CASABLANCA: Frappé le 8 septembre dernier par un séisme sans précédent qui a fait plus de 2 900 morts, le Maroc a pris les devants afin de gérer avec célérité cette catastrophe qui a détruit des dizaines de villages dans la région d’Al-Haouz, près de Marrakech. Quelques heures après cette catastrophe, le roi Mohammed VI a organisé une réunion de travail à laquelle toutes les parties prenantes étaient présentes. L’objectif était de mettre en place dans les plus brefs délais un programme d’urgence de relogement et de prise en charge des sinistrés ainsi qu’un plan de reconstruction.

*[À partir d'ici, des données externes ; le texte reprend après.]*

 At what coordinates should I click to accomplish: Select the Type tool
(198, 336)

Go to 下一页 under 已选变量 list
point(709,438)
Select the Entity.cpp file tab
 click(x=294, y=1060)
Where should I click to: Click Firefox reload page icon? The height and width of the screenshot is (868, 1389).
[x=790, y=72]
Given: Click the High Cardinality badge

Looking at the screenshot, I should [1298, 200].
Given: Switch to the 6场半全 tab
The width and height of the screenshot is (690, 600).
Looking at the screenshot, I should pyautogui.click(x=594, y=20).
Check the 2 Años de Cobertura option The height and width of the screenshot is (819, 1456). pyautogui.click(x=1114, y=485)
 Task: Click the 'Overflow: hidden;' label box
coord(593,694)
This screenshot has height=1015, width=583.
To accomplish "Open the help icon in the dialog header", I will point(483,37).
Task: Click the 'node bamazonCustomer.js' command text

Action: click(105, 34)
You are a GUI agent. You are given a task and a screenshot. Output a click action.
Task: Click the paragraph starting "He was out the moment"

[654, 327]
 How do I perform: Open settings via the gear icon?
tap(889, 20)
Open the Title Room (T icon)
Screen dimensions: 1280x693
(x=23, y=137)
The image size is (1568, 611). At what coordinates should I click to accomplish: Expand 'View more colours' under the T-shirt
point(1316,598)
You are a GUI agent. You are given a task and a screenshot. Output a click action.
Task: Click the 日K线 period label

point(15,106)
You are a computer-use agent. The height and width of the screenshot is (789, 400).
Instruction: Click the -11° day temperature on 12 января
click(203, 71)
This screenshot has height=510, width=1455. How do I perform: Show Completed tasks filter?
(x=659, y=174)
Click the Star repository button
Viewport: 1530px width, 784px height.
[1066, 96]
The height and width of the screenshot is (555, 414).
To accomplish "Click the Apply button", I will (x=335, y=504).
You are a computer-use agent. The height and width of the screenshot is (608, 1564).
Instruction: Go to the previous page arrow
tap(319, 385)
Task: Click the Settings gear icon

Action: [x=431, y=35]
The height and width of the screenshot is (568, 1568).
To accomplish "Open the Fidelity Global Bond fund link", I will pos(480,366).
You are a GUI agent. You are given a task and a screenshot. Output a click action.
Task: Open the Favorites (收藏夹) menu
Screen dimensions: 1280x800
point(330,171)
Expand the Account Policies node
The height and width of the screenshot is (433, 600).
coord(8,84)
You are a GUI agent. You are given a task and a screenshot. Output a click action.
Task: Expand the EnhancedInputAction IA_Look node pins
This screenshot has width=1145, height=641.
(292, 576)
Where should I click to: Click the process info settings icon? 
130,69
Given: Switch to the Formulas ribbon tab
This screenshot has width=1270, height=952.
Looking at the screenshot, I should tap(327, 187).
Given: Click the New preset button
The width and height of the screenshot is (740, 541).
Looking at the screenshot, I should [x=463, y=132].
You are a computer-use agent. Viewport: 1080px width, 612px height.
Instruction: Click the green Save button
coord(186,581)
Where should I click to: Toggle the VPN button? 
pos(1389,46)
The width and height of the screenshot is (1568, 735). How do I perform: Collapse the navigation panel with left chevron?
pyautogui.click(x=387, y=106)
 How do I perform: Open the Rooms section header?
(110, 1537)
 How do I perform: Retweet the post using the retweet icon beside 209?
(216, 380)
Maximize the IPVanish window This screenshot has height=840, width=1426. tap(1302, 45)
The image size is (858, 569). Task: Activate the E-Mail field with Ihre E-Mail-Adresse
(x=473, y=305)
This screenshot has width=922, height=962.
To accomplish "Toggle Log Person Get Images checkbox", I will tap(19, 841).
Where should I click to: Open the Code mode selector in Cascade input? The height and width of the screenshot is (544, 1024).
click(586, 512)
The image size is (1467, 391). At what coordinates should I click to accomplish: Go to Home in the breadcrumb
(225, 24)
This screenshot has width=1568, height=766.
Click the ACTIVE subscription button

À peine cinq jours plus tard, un programme de grande envergure a été lancé par le souverain, décliné en deux phases. La première concerne la prise en charge des personnes les plus affectées par le séisme, alors que la seconde prévoit un vaste chantier de reconstruction qui façonnera toute la région affectée par le tremblement de terre; sa mise en œuvre nécessitera 120 milliards de dirhams (1 dirham marocain = 0,092 euro).

Les actions d’urgence de la première phase portent sur quelque 50 000 logements totalement ou partiellement détruits dans les cinq provinces touchées. Des solutions de relogement provisoire sur place et dans des structures conçues pour résister au froid et aux intempéries ont ainsi été proposées aux 4,2 millions d’habitants concernés. La rapidité de cette prise en charge a été saluée par les populations locales, qui redoutaient la lenteur des actions. En effet, une vague de froid devait prochainement toucher cette région de l’Atlas.

Le souverain a demandé que les enfants orphelins soient recensés et que leur soit octroyé le statut de pupille de la nation.

L’État a également décidé d’accorder une aide d’urgence de 30 000 dirhams à tous les ménages victimes du séisme ainsi que des aides directes de 140 000 dirhams pour les logements totalement détruits et de 80 000 dirhams pour la réhabilitation des habitations partiellement effondrées.

Cette série de mesures a été accompagnée par une prise en charge des enfants et des étudiants de cette région. Le but est que ces derniers poursuivent leurs études dans les plus brefs délais et dans de bonnes conditions. C’est ainsi que la priorité leur a été accordée afin qu’ils bénéficient de bourses universitaires ainsi que de services gratuits d'hébergement et de restauration. Le souverain a demandé que les enfants orphelins soient recensés et que leur soit octroyé le statut de pupille de la nation.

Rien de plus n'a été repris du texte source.